#### [AIM OF THE EXERCISE]
Lines before the one containing "Instruction: Click Add filter" are left out; return that line and every line after it exactly, through the end of the data below.

#### [RECORDS TO USE]
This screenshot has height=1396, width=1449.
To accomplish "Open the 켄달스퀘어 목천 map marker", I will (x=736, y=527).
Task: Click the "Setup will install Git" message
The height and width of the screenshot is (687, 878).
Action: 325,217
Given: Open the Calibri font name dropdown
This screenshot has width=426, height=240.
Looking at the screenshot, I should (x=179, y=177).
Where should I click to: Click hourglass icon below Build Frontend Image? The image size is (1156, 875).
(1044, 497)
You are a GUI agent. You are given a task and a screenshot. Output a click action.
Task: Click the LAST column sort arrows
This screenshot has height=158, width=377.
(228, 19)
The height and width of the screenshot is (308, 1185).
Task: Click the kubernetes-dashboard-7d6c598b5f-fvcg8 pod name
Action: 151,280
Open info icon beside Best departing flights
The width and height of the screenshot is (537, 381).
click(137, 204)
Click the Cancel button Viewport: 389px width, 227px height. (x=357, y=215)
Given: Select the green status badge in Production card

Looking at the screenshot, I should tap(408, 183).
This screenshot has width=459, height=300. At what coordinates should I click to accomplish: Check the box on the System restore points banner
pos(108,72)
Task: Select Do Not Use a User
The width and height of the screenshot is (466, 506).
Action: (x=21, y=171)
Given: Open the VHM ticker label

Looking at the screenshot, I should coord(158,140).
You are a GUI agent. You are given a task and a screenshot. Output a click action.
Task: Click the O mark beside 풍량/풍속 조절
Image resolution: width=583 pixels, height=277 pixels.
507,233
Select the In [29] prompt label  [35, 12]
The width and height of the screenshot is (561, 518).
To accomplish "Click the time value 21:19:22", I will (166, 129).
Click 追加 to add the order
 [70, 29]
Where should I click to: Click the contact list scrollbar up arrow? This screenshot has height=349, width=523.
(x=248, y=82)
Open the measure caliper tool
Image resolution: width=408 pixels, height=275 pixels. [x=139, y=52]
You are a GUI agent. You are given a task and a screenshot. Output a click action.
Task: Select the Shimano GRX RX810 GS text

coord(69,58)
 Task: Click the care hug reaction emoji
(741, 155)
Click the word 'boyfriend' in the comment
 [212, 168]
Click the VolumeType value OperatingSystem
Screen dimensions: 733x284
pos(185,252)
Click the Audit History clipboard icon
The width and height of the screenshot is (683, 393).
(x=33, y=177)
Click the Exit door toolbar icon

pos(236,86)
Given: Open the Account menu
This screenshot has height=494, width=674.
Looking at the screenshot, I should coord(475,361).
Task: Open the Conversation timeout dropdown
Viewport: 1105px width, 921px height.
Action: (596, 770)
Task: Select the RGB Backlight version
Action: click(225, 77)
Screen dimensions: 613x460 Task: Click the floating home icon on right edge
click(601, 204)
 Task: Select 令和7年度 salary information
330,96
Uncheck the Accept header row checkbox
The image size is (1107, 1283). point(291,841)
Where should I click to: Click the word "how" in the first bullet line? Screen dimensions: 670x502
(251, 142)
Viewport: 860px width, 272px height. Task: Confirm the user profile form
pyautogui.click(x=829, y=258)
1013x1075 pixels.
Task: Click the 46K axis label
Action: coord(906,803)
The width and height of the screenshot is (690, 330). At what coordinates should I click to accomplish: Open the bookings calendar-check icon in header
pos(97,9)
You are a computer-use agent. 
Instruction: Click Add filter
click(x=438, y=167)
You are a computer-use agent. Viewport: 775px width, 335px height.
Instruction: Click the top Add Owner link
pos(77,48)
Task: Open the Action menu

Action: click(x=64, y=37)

#### [EXPECTED ANSWER]
Instruction: Click Add filter
click(x=438, y=167)
You are a computer-use agent. Viewport: 775px width, 335px height.
Instruction: Click the top Add Owner link
pos(77,48)
Task: Open the Action menu

Action: click(x=64, y=37)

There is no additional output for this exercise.